When I got to the top, I heaved a rock over the cliff and
it fell smack into the boat we left at the bottom.”
Fellowes sat still, his finger held in place to mark a
chapter of historical exploration.
“How big of a rock?” He suddenly asked.
“The rock was not heavy enough to explode at the
bottom of the canyon.” Torrence replied. “Boulder-sized
rocks fall into the canyon, and they explode on impact as
if they were dynamited.”
After a moment’s silence in which Fellowes digested
this hint of Torrence’s powers of scientific observation,
he opened his book and placed it on the desk so that
Torrence could read the marked passages.
“Let me tell you the story of Fremont’s exploration.”
He began to relate a story of John C. Fremont’s exploration
of the Platte River. In order to stay waterborne over
rapids, he had four rubber tubes attached end-to-end under
a raft with a cloth floor, and secured with rope.
“This is how Fremont explored the Platte River in
Nebraska. I am convinced that this is the only way we’ll be
able to explore the Gunnison River in Colorado.” He said.
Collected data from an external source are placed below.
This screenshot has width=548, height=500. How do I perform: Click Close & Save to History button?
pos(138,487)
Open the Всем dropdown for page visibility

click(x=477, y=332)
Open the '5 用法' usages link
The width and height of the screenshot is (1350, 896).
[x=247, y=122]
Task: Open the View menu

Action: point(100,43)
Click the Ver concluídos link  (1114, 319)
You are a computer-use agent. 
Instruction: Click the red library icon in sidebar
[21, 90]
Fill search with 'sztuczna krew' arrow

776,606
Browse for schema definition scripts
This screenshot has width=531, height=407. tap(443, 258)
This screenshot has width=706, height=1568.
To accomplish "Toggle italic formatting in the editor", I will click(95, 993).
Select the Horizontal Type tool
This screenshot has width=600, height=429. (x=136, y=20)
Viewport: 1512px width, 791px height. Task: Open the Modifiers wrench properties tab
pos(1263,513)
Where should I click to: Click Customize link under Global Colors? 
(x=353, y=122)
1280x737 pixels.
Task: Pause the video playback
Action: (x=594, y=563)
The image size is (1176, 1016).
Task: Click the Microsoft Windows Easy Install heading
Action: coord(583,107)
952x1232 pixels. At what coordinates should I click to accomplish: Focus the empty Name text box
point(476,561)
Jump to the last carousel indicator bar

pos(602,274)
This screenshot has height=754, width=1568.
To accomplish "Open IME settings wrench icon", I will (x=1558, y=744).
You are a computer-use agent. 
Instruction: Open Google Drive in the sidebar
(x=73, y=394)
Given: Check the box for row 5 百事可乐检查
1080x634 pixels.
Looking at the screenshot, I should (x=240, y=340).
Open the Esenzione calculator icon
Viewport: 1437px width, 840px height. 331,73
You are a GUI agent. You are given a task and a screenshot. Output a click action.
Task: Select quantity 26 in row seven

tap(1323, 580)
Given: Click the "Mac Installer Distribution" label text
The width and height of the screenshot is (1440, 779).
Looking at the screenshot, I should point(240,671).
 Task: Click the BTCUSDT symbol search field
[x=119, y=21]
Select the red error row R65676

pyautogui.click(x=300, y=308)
Torrence had a few doubts of Fellowes working theory.
“Fremont successfully ran rapids that would have
smashed a wooden boat to smithereens.” Fellowes argued.
“Have you been to Nebraska and seen the rapids?”
Torrence had not seen the Platte River, but he had
ridden the Gunnison. “Do you think we could more safely run
the rapids if we used a rubber raft?” asked Torrence.
Fellowes bright eyes gleamed with anticipation.
“Sir, I know we will succeed where others have failed.
We will succeed as Fremont succeeded with a rubber raft!”
Torrence needed a few moments to digest the new
engineer’s daring proposition. He knew all too well the
pros and cons to porting heavy wooden boats over falls. He
could still taste the bitterness of defeat from his last
foray into the rapine wilderness of the Black Canyon.
“Are you sure this raft will ride over a waterfall?”
he asked, tempted with success yet not foolhardy
“We’ll use a smaller raft than this one, big enough
for just two men. A smaller raft will be more manageable
than Fremont’s was. I am sure we’ll be able to ride past
anything the Gunnison has to offer.”
“Well, sir,” said Torrence. “If you’re sure that
riding a rubber raft is safer than sticking with the
protection of a solid boat, I might be willing to try it.”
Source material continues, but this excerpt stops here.